Robert Bauers, commercial photographer
Robert Bauers, 87, of Lower Gwynedd, a commercial photographer in the Philadelphia area for nearly 50 years, died of congestive heart failure Friday, March 29, at the Springhouse Estates retirement community.
Mr. Bauers was well-known in commercial photography circles before retiring in the 1990s. He maintained studios near Rittenhouse Square in the 1950s and '60s from which he took pictures for company magazines, ad campaigns, and annual reports.
Among his clients was the Bell Telephone Co.
In the 1970s and '80s, he worked as a photographer and video specialist at Betz Laboratories, a water-treatment company in Trevose.
He created training videos for those who used Betz products, and also calendar artwork and images of Betz products for campaigns in trade publications.
From 1970 to 1971, he was president of the Society of Commercial Photographers of Delaware Valley, an association of industrial and advertising photographers. He exhibited his work in Philadelphia on occasion and was a member of the Philadelphia Art Alliance.
Mr. Bauers always frowned on competition among photographers, but his colleagues prevailed on him to enter some professional contests.
As a result, he won national recognition in 1985 from Industrial Photography magazine for a staged image of five different-colored liquids being poured into a beaker.
The picture was tricky to take, because there was no Photoshop at the time for digital adjustment, said his son Robert J. Bauers. He said his father had people pour the liquids while he clicked the shutter.
Whether taking photos of hummingbirds in his backyard, coastal seascapes, or the inside of an industrial boiler, "he tried to capture beauty," his son said. "Beauty is what moved and motivated him."
Mr. Bauers also painted and worked in wood. At one point, he created an entire flotilla of miniature boats and sailors, an enterprise he playfully called "Bauers Boat Works."
Born in the Frankford section of Philadelphia, Mr. Bauers graduated from Frankford High School and learned his craft at the Antonelli School of Photography, a Philadelphia technical school that trained aerial photographers for World War II.
Mr. Bauers joined the U.S. Army Air Corps, but the war ended before he could be deployed.
A resident of Glenside for several decades, he and his wife, Marie, who died in 2002, belonged to the Music Theater of Abington.
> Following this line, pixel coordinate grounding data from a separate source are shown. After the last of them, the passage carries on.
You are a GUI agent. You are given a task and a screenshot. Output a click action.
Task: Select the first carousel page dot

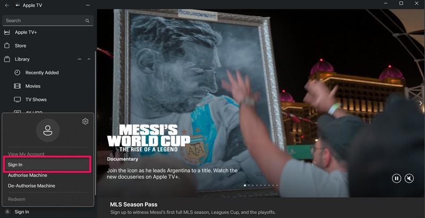click(x=245, y=186)
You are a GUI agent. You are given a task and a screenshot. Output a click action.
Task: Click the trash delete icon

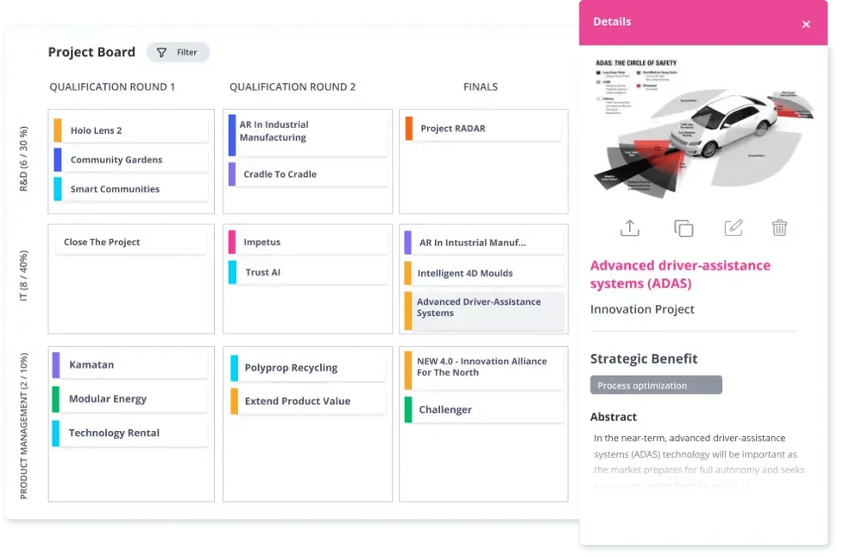point(779,228)
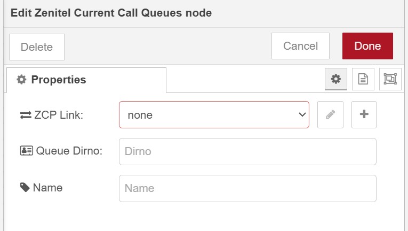Click the gear icon inside the Properties tab
408x231 pixels.
21,80
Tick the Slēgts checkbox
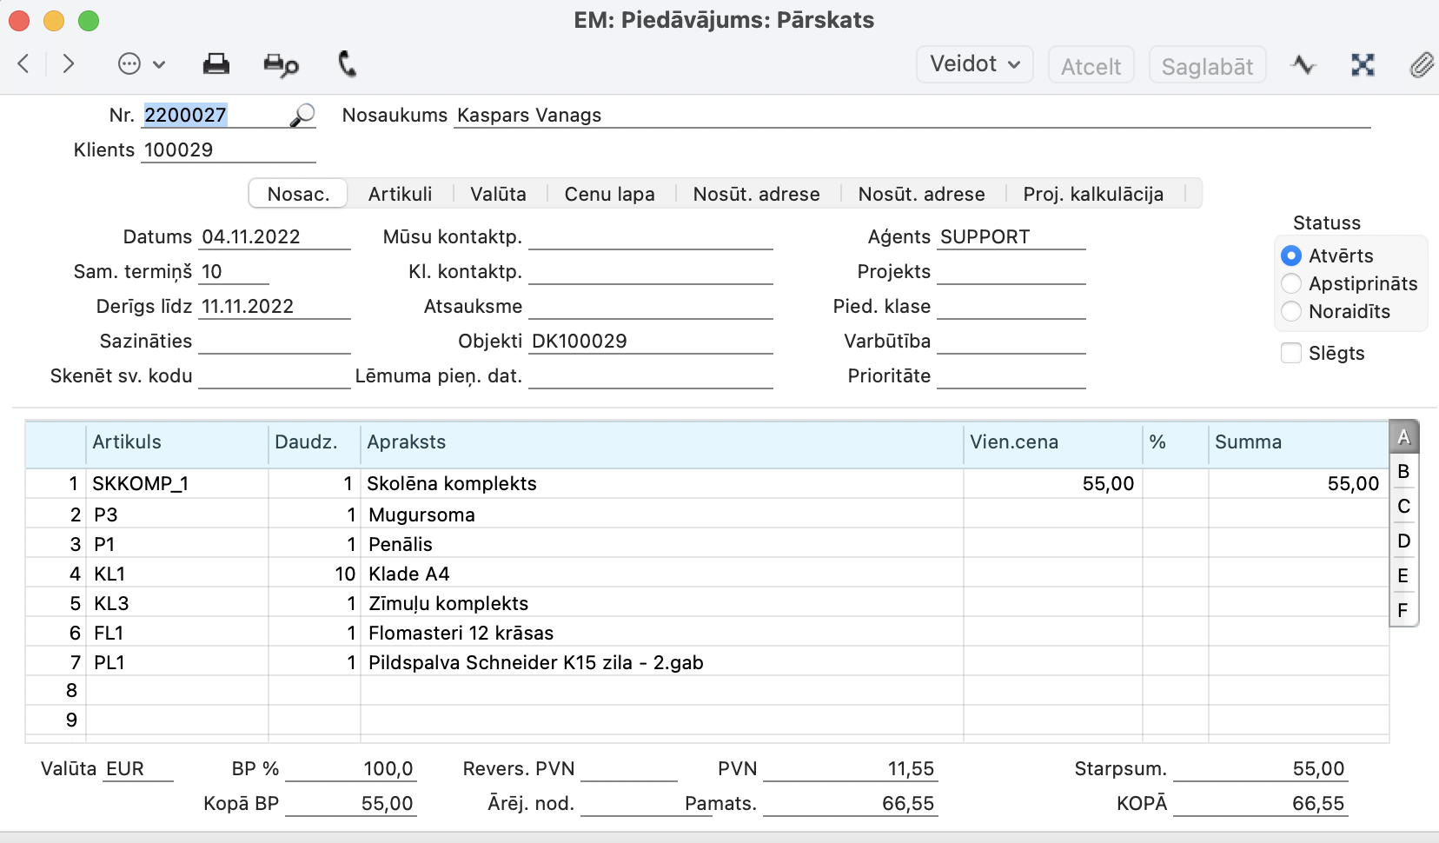Viewport: 1439px width, 843px height. (x=1291, y=353)
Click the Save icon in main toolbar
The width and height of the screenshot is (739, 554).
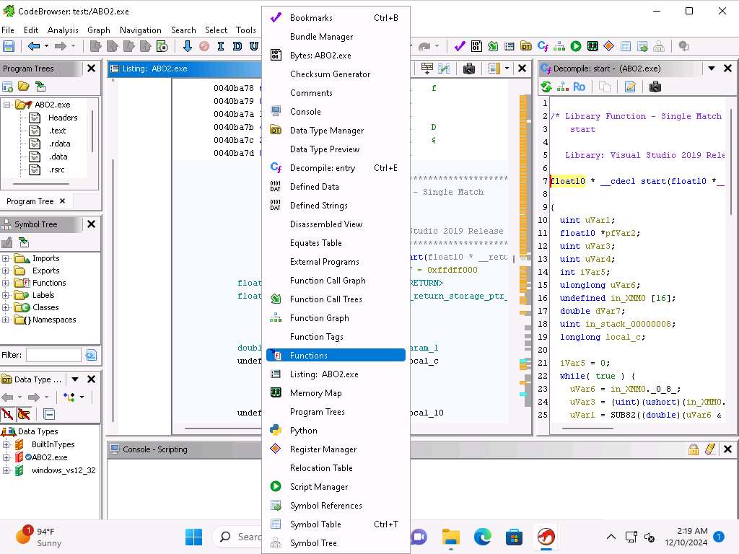(9, 46)
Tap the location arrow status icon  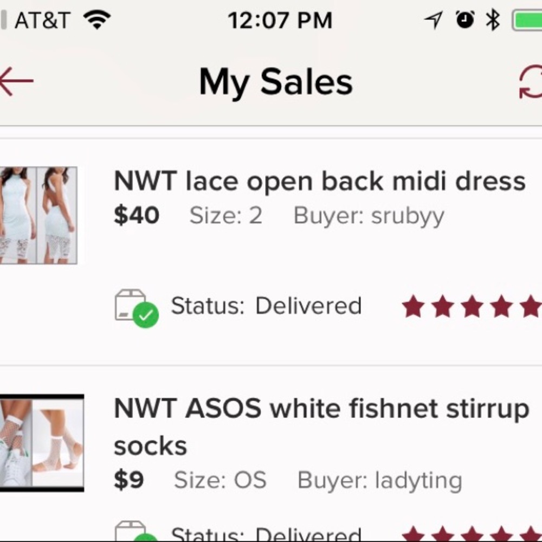pos(433,21)
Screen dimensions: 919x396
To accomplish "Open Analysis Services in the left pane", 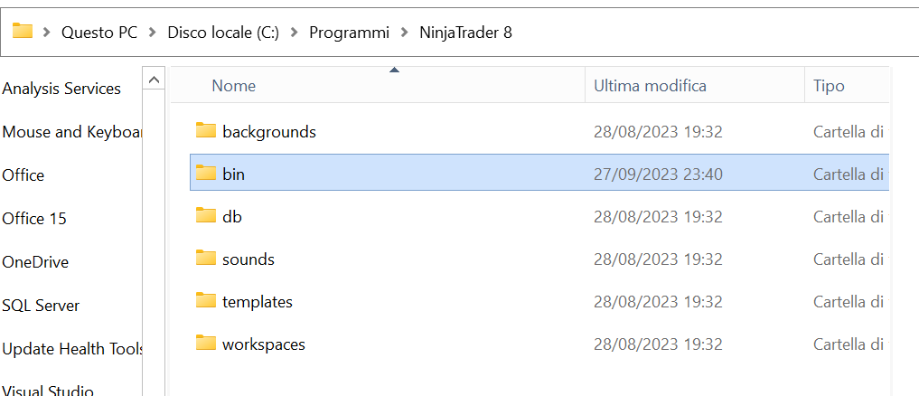I will pos(61,89).
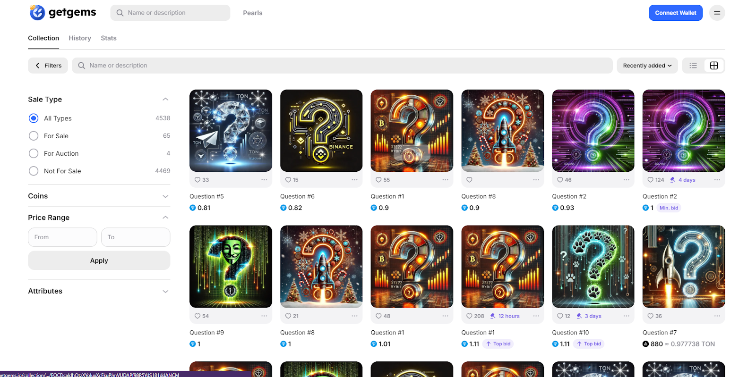Click the Apply price range button

[x=99, y=260]
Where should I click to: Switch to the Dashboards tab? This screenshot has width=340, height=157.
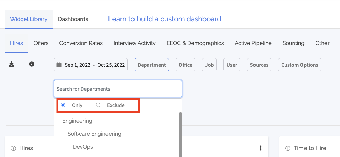[x=73, y=19]
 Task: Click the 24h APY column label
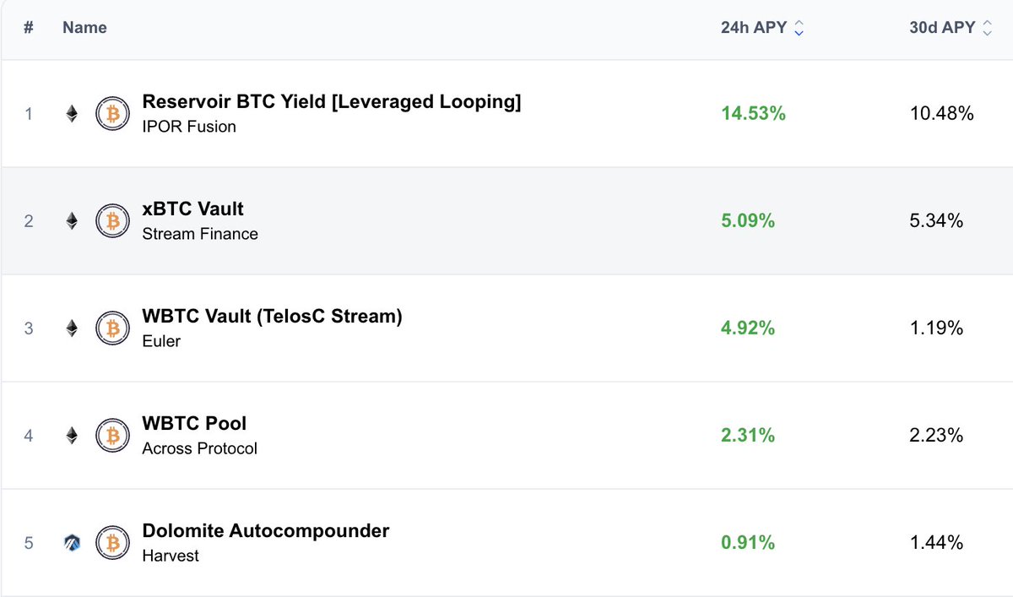(x=753, y=28)
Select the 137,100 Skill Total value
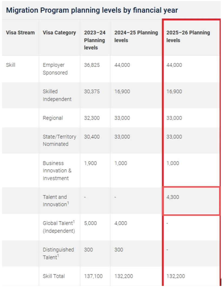Image resolution: width=224 pixels, height=287 pixels. (x=93, y=276)
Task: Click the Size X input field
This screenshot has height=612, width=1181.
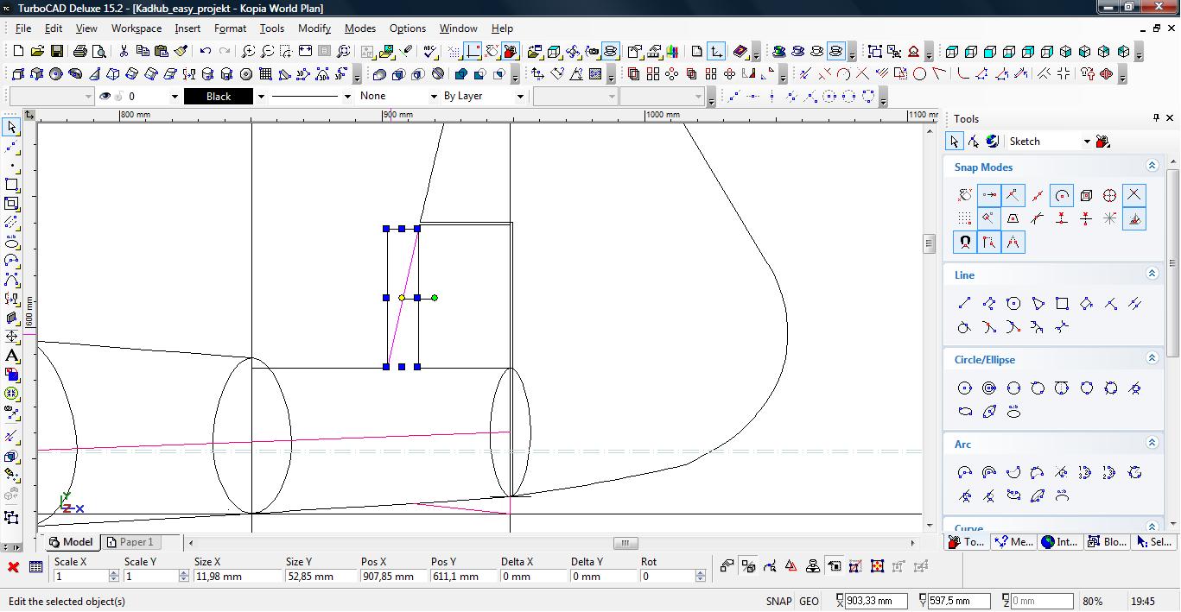Action: (235, 576)
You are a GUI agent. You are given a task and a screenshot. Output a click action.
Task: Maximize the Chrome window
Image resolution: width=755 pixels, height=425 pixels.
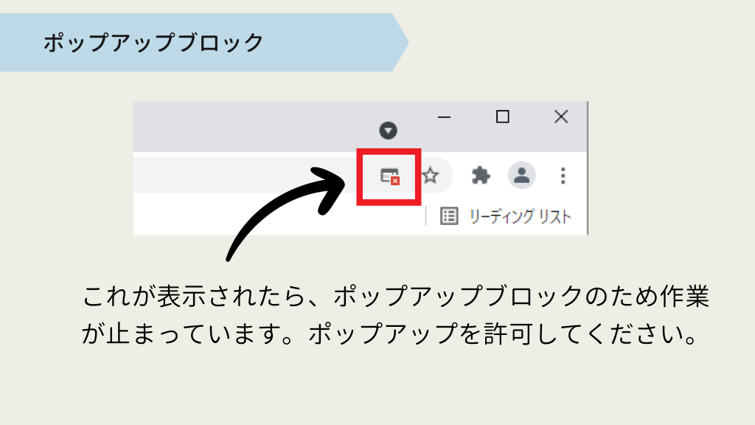(x=502, y=117)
Mr. Bauers did lighting and publicity photography for the group, which performed musical comedies.
Mr. Bauers moved to Hilltown, Bucks County, in 1974 and lived there for three decades. He moved to Springhouse Estates in 2007.
As a youth, he spent summers in a cabin on Long Beach Island, N.J., at a time when traveling to the barrier islands was an adventure. He became an avid surf fisherman and sailor. One of his great pleasures was sailing his Cape Dory Typhoon, a small sloop, on weekends on Lake Nockamixon.
In the 1990s, he joined his son Robert and daughter-in-law Sandra, an environmental reporter for The Inquirer, on extended sailing adventures in the Bahamas.
In addition to his son, Mr. Bauers is survived by two other sons, Peter and Christopher; five grandsons; and a niece.
A memorial service will be at 10 a.m. Saturday, April 13, at Springhouse Estates, 728 Norristown Rd., Lower Gwynedd. Interment is private.